Although councils are confident their services can be delivered electronically within the next three years, work still needs to be done, says a paper out today from the Audit Commission.

The paper examines how well councils are positioned now in terms of e-government and looks to the future regarding the government's 2005 deadline for the delivery of all public services via electronic means.

The paper, available on the Audit Commission's e-government website (see below), reports preliminary findings from halfway through the project. It is being published as a follow-up to a workshop held in December and attended by over 30 stakeholders from central and local government, the voluntary and private sectors and academic institutions. Research is ongoing.

Many companies are visibly exploiting the potential of new technology to deliver improved services to customers. The paper looks at how councils are exploiting this potential to deliver benefits to local people.

Peter Thomas, director of performance development for the Audit Commission, said:

'Evidence strongly indicates that councils recognise e-government is integral to the wider modernisation agenda.

'Findings show too that people want local public services to be more accessible and more responsive, so despite many people remaining unaware or unconvinced of the benefits of electronic service delivery, the service improvements it can deliver will help meet their rising expectations.'

The signs are encouraging. Councils are confident and optimistic about delivery - from the survey, 78 per cent of respondents feel confident of meeting the government's 2005 target with many planning for earlier implementation and making headway in engaging local people.
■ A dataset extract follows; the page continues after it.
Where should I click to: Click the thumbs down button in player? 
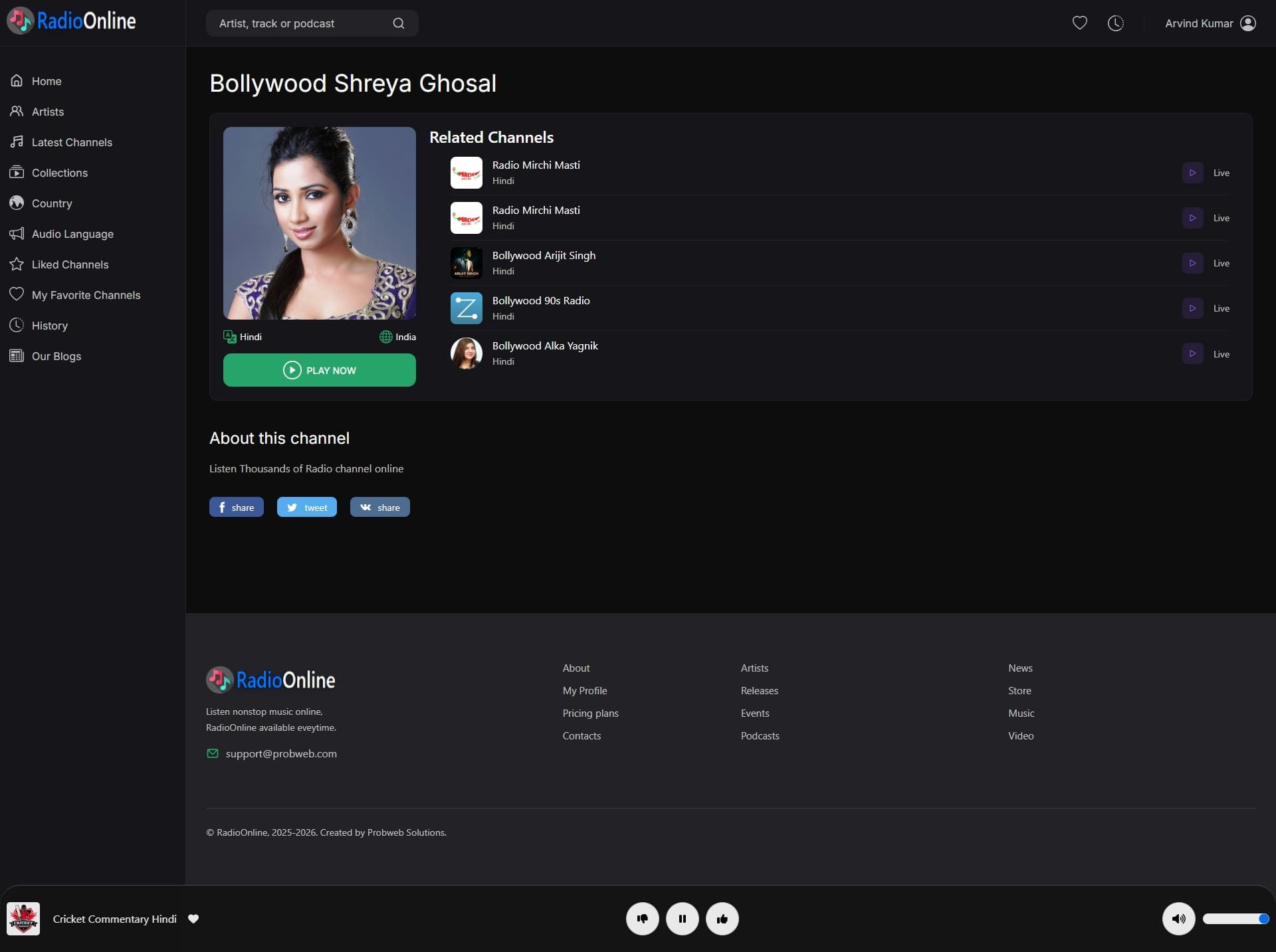coord(642,919)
However, against this backdrop of optimism, evidence suggests that most projects have only recently begun and benefits realised to date are few. The survey found that over 50 per cent of work to deliver e-strategies only started in the last 12 months, and when asked to reflect upon their most successful project to date, as many as 18 per cent of e-champions said there had been none.

The two most commonly cited barriers in the survey - capacity to manage the change process and lack of ICT skills and the understanding of staff - correspond with the two success factors most commonly cited by councils.

Peter Thomas added:

'Given this, it is unsurprising that councils are making slow progress and that some key challenges are emerging. Some councils are struggling to understand how e-government fits with other priorities, and so for some it feels marginal to improving core services.'

This will form the basis of the next phase of research. The full national report will be published in July this year.

The paper can be seen in full here.


The e-government research is being carried out to address three issues:

-- Why e-government matters

-- Where councils are currently positioned to deliver

-- How they can move forwards

The interim findings are drawn from:

-- A telephone survey commissioned from Mori of 179 council officers from a sample of 62 English councils

-- Site visits to councils

-- Four focus groups with local people facilitated by Mori

-- An analysis of a sample of inspection reports

The study team also holds regular discussions with colleagues in audit and inspection, the Improvement and Development Agency, the Local Government Association and central government departments. The team also draws on the expertise of a wider group of advisors, including council officers.